Rows of pointing data
=-=-=-=-=

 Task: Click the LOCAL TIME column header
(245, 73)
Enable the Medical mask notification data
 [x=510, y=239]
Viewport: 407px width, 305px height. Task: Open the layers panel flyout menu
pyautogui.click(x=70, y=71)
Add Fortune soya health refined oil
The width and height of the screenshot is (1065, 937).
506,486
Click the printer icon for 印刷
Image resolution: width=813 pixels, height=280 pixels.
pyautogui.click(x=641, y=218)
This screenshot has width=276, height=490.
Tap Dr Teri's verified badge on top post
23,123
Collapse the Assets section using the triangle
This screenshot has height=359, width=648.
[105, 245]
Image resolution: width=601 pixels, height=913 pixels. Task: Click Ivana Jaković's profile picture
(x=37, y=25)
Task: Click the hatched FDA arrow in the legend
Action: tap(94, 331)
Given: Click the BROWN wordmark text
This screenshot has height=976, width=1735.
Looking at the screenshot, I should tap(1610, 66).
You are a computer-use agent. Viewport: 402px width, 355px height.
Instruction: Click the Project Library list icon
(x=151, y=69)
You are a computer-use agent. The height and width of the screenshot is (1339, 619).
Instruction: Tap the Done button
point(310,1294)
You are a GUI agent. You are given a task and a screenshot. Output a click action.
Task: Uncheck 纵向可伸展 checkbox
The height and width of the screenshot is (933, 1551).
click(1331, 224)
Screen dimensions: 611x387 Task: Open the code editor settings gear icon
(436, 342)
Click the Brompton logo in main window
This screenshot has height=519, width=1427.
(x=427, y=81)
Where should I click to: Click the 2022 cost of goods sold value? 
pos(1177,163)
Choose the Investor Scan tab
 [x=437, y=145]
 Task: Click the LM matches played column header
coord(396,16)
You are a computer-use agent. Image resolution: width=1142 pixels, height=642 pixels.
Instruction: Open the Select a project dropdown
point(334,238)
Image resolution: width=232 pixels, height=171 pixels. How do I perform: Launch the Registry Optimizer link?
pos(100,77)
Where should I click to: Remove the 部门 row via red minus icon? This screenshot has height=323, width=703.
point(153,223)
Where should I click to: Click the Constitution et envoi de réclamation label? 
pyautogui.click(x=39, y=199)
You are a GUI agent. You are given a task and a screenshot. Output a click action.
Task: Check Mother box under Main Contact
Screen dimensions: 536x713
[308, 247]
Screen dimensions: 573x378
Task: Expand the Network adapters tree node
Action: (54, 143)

=-=-=-=-=

Recast every line of the records above as a Markdown table with two columns, Row and Line, where Row numbers each entry and Line holds its text. Leave out any blank lines.

**SOLUTION TO THIS TASK:**
| Row | Line |
|---|---|
| 1 |  Task: Click the LOCAL TIME column header |
| 2 | (245, 73) |
| 3 | Enable the Medical mask notification data |
| 4 |  [x=510, y=239] |
| 5 | Viewport: 407px width, 305px height. Task: Open the layers panel flyout menu |
| 6 | pyautogui.click(x=70, y=71) |
| 7 | Add Fortune soya health refined oil |
| 8 | The width and height of the screenshot is (1065, 937). |
| 9 | 506,486 |
| 10 | Click the printer icon for 印刷 |
| 11 | Image resolution: width=813 pixels, height=280 pixels. |
| 12 | pyautogui.click(x=641, y=218) |
| 13 | This screenshot has width=276, height=490. |
| 14 | Tap Dr Teri's verified badge on top post |
| 15 | 23,123 |
| 16 | Collapse the Assets section using the triangle |
| 17 | This screenshot has height=359, width=648. |
| 18 | [105, 245] |
| 19 | Image resolution: width=601 pixels, height=913 pixels. Task: Click Ivana Jaković's profile picture |
| 20 | (x=37, y=25) |
| 21 | Task: Click the hatched FDA arrow in the legend |
| 22 | Action: tap(94, 331) |
| 23 | Given: Click the BROWN wordmark text |
| 24 | This screenshot has height=976, width=1735. |
| 25 | Looking at the screenshot, I should tap(1610, 66). |
| 26 | You are a computer-use agent. Viewport: 402px width, 355px height. |
| 27 | Instruction: Click the Project Library list icon |
| 28 | (x=151, y=69) |
| 29 | You are a computer-use agent. The height and width of the screenshot is (1339, 619). |
| 30 | Instruction: Tap the Done button |
| 31 | point(310,1294) |
| 32 | You are a GUI agent. You are given a task and a screenshot. Output a click action. |
| 33 | Task: Uncheck 纵向可伸展 checkbox |
| 34 | The height and width of the screenshot is (933, 1551). |
| 35 | click(1331, 224) |
| 36 | Screen dimensions: 611x387 Task: Open the code editor settings gear icon |
| 37 | (436, 342) |
| 38 | Click the Brompton logo in main window |
| 39 | This screenshot has height=519, width=1427. |
| 40 | (x=427, y=81) |
| 41 | Where should I click to: Click the 2022 cost of goods sold value?  |
| 42 | pos(1177,163) |
| 43 | Choose the Investor Scan tab |
| 44 |  [x=437, y=145] |
| 45 |  Task: Click the LM matches played column header |
| 46 | coord(396,16) |
| 47 | You are a computer-use agent. Image resolution: width=1142 pixels, height=642 pixels. |
| 48 | Instruction: Open the Select a project dropdown |
| 49 | point(334,238) |
| 50 | Image resolution: width=232 pixels, height=171 pixels. How do I perform: Launch the Registry Optimizer link? |
| 51 | pos(100,77) |
| 52 | Where should I click to: Remove the 部门 row via red minus icon? This screenshot has height=323, width=703. |
| 53 | point(153,223) |
| 54 | Where should I click to: Click the Constitution et envoi de réclamation label?  |
| 55 | pyautogui.click(x=39, y=199) |
| 56 | You are a GUI agent. You are given a task and a screenshot. Output a click action. |
| 57 | Task: Check Mother box under Main Contact |
| 58 | Screen dimensions: 536x713 |
| 59 | [308, 247] |
| 60 | Screen dimensions: 573x378 |
| 61 | Task: Expand the Network adapters tree node |
| 62 | Action: (54, 143) |